Pongamos negro sobre blanco (nunca mejor dicha esa frase que en este contexto). Es sabido que el lector tiene una relación íntima con sus libros. Está quien los subraya fuerte como para no olvidar, quien los trata con delicadeza, quien saltea hojas, quien los deja por la mitad y lo retoma al tiempo. Es más, se pude decir que muchos escritores reconocidos han tenido vínculos non sanctos, vidas paralelas y relaciones ocultas con sus libros.
La propia Alfonsina Storni contó un episodio muy revelador: siendo muy pequeñita, robó un texto escolar en un negocio mientras le pedía al vendedor que le mostrara un juguete. Mas decorosa pero igual de rebelde, Victoria Ocampo, sentía que huía de su vida monótona saltando virtualmente por la ventana de la casa de San Isidro junto a los protagonistas de los libros que las institutrices le asignaban.
Julio Cortázar se fijó no sólo en el contenido sino en el continente y le otorgó, quizás, una desmesurada importancia al lomo. Para el autor de “Final de Juego” y “Las armas secretas” era la cara, la parte mas importante, mas viva del libro.
"Vos fijate que apenas lo ponés en una biblioteca, lo único que queda del libro es el mal llamado lomo", le manifestó al editor de Rayuela, Francisco Porrúa, en un intercambio epistolar. “Protesto por haberme reducido a J. Cortázar en el lomo.
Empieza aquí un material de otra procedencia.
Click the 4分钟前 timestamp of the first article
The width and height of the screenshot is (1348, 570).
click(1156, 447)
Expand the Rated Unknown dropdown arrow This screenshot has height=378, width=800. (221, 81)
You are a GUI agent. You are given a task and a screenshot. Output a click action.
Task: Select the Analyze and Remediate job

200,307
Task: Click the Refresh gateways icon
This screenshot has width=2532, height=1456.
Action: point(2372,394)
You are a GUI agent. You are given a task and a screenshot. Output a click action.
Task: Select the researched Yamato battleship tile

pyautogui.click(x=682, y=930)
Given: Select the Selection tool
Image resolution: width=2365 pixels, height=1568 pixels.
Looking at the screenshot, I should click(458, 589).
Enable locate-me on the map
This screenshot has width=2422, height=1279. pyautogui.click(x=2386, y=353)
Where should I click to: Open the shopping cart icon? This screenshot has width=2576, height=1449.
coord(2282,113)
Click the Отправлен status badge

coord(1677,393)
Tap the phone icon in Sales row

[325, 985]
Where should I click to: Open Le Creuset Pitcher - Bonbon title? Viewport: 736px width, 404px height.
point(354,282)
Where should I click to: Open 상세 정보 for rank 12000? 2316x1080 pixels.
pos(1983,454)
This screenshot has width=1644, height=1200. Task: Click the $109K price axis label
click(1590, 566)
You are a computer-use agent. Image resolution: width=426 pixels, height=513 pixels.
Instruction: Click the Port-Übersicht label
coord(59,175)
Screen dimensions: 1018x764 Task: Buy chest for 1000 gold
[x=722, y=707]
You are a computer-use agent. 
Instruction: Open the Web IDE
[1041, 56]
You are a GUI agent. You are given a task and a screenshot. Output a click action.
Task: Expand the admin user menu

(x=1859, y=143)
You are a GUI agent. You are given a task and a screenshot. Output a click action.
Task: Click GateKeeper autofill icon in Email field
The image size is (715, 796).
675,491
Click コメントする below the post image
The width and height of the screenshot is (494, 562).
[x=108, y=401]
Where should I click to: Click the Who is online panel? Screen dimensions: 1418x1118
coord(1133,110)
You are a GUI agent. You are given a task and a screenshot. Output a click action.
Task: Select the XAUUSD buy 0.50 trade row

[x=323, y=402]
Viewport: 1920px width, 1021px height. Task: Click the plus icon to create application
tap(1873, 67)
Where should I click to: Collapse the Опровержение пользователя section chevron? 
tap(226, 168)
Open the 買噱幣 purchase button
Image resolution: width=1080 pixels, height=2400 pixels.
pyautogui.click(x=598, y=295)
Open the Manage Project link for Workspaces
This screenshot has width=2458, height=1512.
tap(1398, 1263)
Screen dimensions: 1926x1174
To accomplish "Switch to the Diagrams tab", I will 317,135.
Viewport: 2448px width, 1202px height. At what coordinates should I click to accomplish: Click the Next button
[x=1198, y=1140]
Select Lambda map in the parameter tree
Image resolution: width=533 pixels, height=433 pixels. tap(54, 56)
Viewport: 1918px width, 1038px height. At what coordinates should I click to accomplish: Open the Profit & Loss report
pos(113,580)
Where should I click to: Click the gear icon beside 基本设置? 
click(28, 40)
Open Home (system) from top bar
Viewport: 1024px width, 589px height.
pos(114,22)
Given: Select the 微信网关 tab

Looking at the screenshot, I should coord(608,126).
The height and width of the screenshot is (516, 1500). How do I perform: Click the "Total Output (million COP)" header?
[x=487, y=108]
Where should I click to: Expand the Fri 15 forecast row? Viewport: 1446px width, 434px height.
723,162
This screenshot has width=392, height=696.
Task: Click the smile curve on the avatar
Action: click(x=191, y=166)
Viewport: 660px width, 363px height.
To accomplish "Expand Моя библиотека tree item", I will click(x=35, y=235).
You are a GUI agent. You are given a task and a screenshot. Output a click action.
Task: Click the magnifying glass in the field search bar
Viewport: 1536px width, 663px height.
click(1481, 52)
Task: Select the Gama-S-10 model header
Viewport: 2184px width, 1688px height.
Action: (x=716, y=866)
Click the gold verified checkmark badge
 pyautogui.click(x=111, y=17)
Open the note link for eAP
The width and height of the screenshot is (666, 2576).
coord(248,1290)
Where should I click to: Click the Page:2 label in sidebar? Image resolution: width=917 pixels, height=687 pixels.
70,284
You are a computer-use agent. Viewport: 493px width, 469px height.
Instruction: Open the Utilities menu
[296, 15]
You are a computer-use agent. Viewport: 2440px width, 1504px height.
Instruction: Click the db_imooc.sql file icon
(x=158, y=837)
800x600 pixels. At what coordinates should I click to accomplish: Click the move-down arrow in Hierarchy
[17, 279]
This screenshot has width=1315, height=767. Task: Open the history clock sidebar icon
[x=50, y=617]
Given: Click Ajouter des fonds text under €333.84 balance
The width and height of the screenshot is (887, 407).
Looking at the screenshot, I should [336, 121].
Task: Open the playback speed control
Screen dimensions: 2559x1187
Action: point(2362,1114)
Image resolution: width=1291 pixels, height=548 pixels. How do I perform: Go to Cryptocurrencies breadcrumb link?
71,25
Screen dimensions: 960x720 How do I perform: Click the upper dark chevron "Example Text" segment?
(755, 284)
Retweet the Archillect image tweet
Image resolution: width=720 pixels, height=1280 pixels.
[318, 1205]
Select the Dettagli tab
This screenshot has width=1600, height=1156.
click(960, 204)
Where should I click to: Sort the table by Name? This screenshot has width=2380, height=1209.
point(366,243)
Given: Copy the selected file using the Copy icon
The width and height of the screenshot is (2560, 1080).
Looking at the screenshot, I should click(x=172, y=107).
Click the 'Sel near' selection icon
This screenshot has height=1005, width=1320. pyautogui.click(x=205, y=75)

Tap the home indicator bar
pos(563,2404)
Qué amarrete es este Minotauro”, agregó.
¿Me pregunto qué pensarían Victoria, Alfonsina y Julio de Twitter, por ejemplo? ¿Discutirían encarnizadamente en una forma tan abreviada? ¿Se habituarían a tener comprimidas sus bibliotecas en una tableta multimedia? ¿Por qué un autor se toma la molestia de escribir cuando las estadísticas indican que tanto la producción como la venta de libros no paran de caer.
Lo único que sabemos es que sólo quien escribe podría explicar ese fuego que nace en la boca del estómago para cocinar personajes mientras revuelve en los intestinos, como en una olla, pizcas de relatos fantásticos y chorros de deseos propios incumplidos.
En ese sentido, hay una anécdota muy curiosa que involucra ni más ni menos que a Domingo Faustino Sarmiento. Una vez en Santiago, el padre de las aulas se puso a escribir con tanta furia, que la dueña de la pensión que alquilaba contó que golpeaba los puños en la mesa, profería insultos y se reía a carcajadas. Eran los días en que, encerrado en su pieza, escribía Facundo.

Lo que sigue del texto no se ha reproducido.